Begin Provided entries

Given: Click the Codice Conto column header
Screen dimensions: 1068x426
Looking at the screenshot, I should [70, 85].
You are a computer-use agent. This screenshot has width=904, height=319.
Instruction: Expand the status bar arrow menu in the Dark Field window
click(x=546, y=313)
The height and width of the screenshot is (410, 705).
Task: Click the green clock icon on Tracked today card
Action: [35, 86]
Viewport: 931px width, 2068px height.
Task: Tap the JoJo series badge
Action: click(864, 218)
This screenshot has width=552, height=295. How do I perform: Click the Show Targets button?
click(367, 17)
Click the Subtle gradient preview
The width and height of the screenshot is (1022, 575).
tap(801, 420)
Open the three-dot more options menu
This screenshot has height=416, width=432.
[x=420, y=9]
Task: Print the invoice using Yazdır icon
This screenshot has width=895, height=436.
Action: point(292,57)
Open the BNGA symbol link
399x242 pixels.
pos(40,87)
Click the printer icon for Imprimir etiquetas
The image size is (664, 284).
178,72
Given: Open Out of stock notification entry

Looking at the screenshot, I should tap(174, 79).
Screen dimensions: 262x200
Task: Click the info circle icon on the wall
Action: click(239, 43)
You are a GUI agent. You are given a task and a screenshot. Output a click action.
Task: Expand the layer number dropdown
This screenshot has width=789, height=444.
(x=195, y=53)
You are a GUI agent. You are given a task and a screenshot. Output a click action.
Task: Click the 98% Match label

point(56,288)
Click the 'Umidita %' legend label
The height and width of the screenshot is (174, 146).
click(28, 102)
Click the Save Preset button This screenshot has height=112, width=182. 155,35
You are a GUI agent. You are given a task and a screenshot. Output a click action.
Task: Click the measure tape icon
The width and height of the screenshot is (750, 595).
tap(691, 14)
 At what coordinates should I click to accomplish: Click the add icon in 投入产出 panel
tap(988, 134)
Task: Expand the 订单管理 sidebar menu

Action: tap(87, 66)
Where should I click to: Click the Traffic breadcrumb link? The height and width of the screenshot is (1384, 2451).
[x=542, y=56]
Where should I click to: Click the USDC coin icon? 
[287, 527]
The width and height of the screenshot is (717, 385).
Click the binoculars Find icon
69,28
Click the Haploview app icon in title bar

End Provided entries

■ **What you should do**: Reproduce the lines of the material above without any change, from the line with "Task: Print the invoice using Yazdır icon" to the line with "(x=195, y=53)", including both of those lines.

■ **Final result**:
Task: Print the invoice using Yazdır icon
This screenshot has width=895, height=436.
Action: point(292,57)
Open the BNGA symbol link
399x242 pixels.
pos(40,87)
Click the printer icon for Imprimir etiquetas
The image size is (664, 284).
178,72
Given: Open Out of stock notification entry

Looking at the screenshot, I should tap(174, 79).
Screen dimensions: 262x200
Task: Click the info circle icon on the wall
Action: click(239, 43)
You are a GUI agent. You are given a task and a screenshot. Output a click action.
Task: Expand the layer number dropdown
This screenshot has width=789, height=444.
(x=195, y=53)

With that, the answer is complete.